Broadcast Live via Twitter Demonstration

Don't you hate when you search for an answer to something you think is pretty straightforward, but it turns out your brain is so weird you're the only person either dumb enough to be asking (hence, no content to support an answer has ever been created), or, your brain is so complex, you are the only one who could ask the question (hence, no content to support an answer has ever been created).

Twitter is discontinuing Periscope in 2021 (and here is a Periscope of me postulating a theory of why livestreaming seems to be getting rolled back and complicated these days).  I used Periscope as my main "man on the ground" live feeding platform for such things as house fires and riots, or the occasional weird attempt to produce regular weekend programming.  
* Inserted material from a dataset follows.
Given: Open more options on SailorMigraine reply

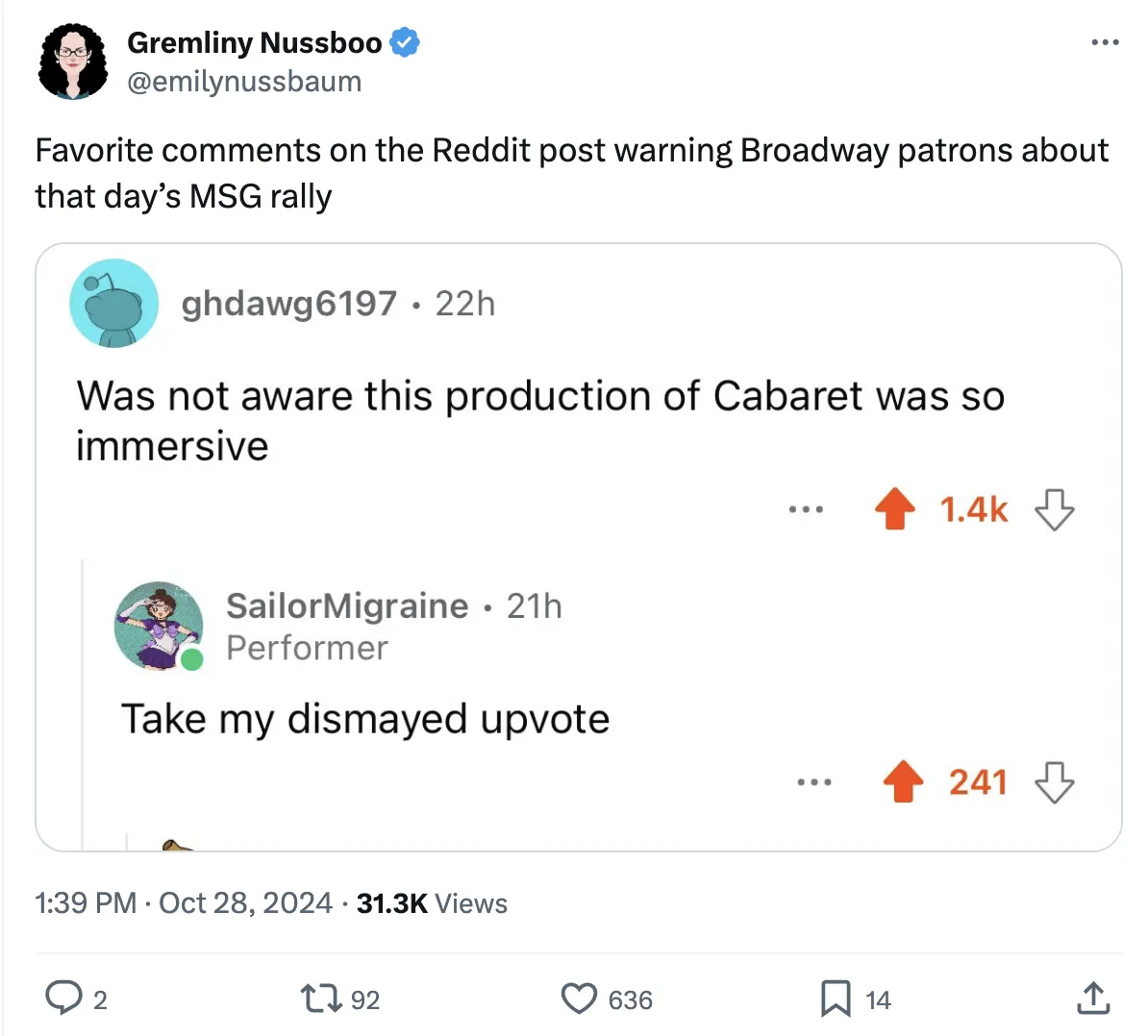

With news of its impending demise, I panicked.   Instagram (Live) is not built for serious stuff -- it presumes pictures and broadcasts are personal social objects shared between people good looking enough to have enough friends to do that between.   For your average content weirdo like me who still thinks the web and its products should be a bit unpredictable and uncontrollable regarding real matters, the Twitter ethos, however evaporating from the principle of that it may be these day, fits the bill.   
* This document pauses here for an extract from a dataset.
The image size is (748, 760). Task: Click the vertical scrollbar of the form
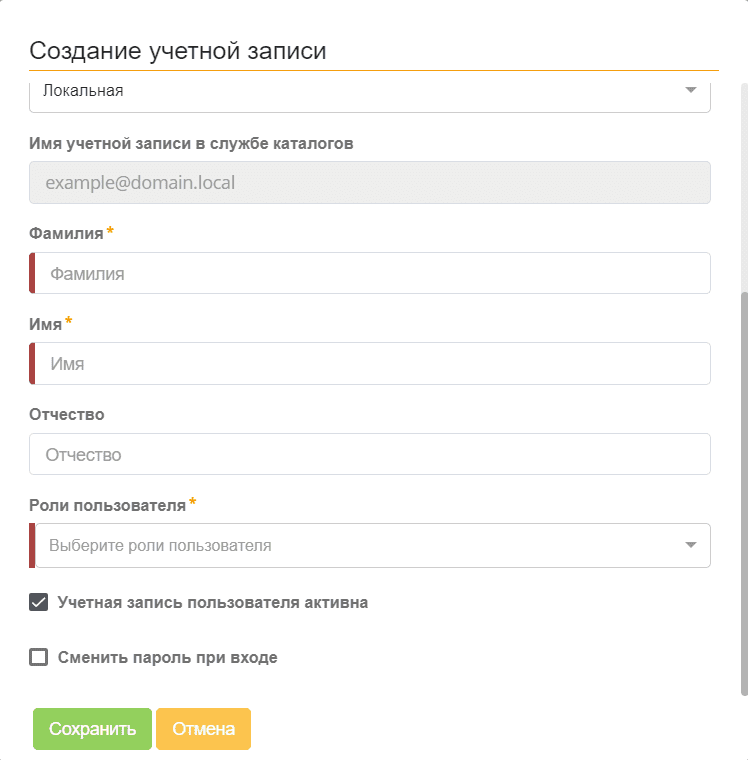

YouTube Live or Twitch have just way too much overhead for spot live streaming, and Facebook for all intent and purposes requires you to sign in before  showing someone's live video rationally.  Facebook is not really about an "open" web.

But luckily as my video shows, you can still feed live via Twitter in what is basically an "integrated Periscope engine" resulting in something that is not so much different in experience at all.   I had to make the video above because I could not find a clear answer that the lazy typing in of a YouTube query (I don't even think I bothered with Google) might yield.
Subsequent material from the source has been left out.